**QUOTED PASSAGE:**
################

RE: FATAL ERROR with "File exists"

From: Vermaas, Joshua (Joshua.Vermaas_at_nrel.gov)
Date: Wed Jan 16 2019 - 13:51:51 CST

Two things I can think of quickly: (1) Have you tried a -np option to mpirun? Based on the configuration file, I would expect something like: mpirun -np 32 ~/NAMD2/NAMD_2.13_Linux-x86_64/namd2 md1_3PTBP.namd
(2) Are you absolutely, positively sure that this is a MPI-build of NAMD? Based on the directory structure, it looks like the ethernet build, which will do funny things like run 32 independent-but-identical simulations that are all fighting to rename files and stuff. The Info lines at the top of the log are going to be the most useful, and for a MPI build will look something like this:

Info: NAMD 2.13 for Linux-x86_64-MPI

Info:

Info: Please visit http://www.ks.uiuc.edu/Research/namd/

Info: for updates, documentation, and support information.

Info:

Info: Please cite Phillips et al., J. Comp. Chem. 26:1781-1802 (2005)

Info: in all publications reporting results obtained with NAMD.

Info:

Info: Based on Charm++/Converse 60800 for mpi-linux-x86_64-mpicxx

Info: Built Tue Nov 27 19:19:47 MST 2018 by jvermaas on ed1

Info: 1 NAMD 2.13 Linux-x86_64-MPI 36 r2i4n28 jvermaas

Info: Running on 36 processors, 36 nodes, 1 physical nodes.

-Josh

On 2019-01-16 11:37:44-07:00 owner-namd-l_at_ks.uiuc.edu wrote:

Hello

I got my system to run over several nodes now using Slurm, but it terminates now with the ERROR:

OPENING EXTENDED SYSTEM TRAJECTORY FILE
ERROR: Error on renaming file md1Solv_New3PTBP.xst to md1Solv_New3PTBP.xst.BAK: No such file or directory
------------- Processor 0 Exiting: Called CmiAbort ------------
Reason: FATAL ERROR: Unable to open text file md1Solv_New3PTBP.xst: File exists
=====================================

I am assuming it has something to do with running on several nodes and the file is attempting to be rewritten when on other nodes and it does not want to do this...The dcd file will also pose a problem right...? I need NAMD to overwrite the output files..?

################

**INFORMATION PROVIDED:**
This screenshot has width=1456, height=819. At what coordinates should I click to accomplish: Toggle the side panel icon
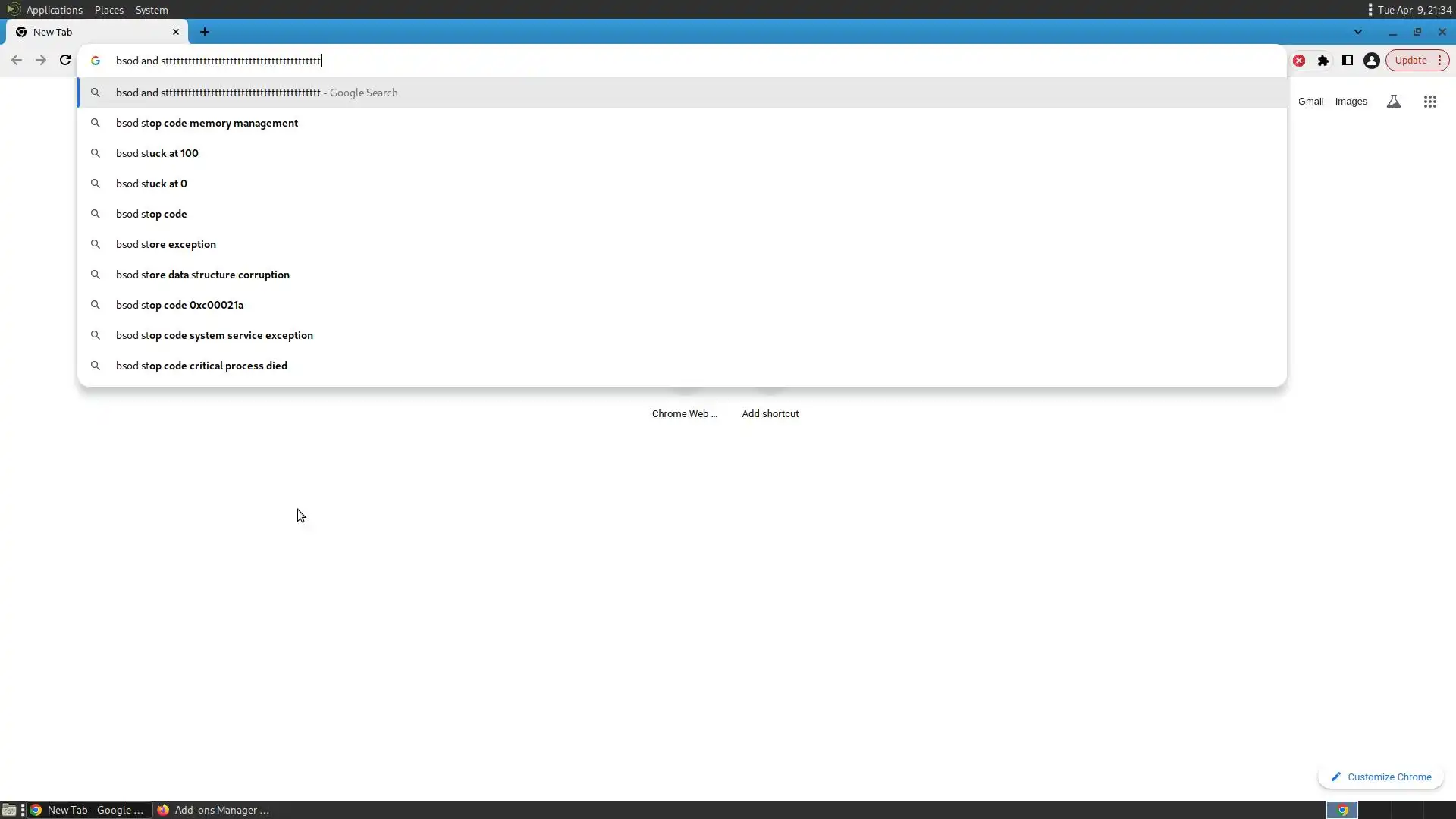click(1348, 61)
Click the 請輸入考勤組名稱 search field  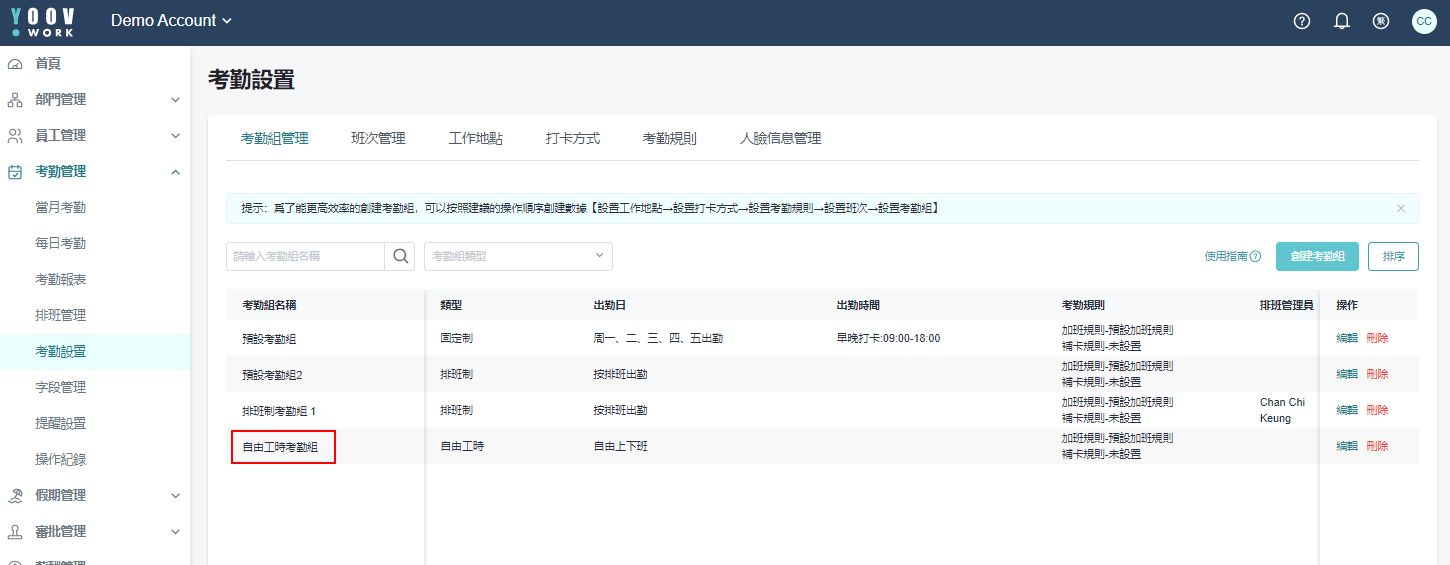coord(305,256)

################

**YOUR TASKS:**
1 – Answer these questions from the NAMD thread:
(a) What value does the reply suggest for the -np option to mpirun?
(b) Which file could not be renamed, according to the error message?
(c) What did the original poster use to get the system running over several nodes?
2 – Decide whether each statement agrees with the NAMD thread, and quote the words that settle it:
(a) The sample log reports a run on 36 processors.
(b) The reply says the directory structure points to an MPI build.
(c) The original poster's system ran on only one node.
3 – Rewrite the NAMD thread starting at "Info: Built Tue" and ending at "1 physical nodes.", with "ed2" in place of "ed1".
The lines have no connection to the NAMD thread.

**EXPECTED RESULTS:**
1 –
(a) 32
(b) md1Solv_New3PTBP.xst
(c) Slurm

2 –
(a) Yes: "Running on 36 processors, 36 nodes, 1 physical nodes."
(b) No: "it looks like the ethernet build"
(c) No: "I got my system to run over several nodes now using Slurm"

3 –
Info: Built Tue Nov 27 19:19:47 MST 2018 by jvermaas on ed2

Info: 1 NAMD 2.13 Linux-x86_64-MPI 36 r2i4n28 jvermaas

Info: Running on 36 processors, 36 nodes, 1 physical nodes.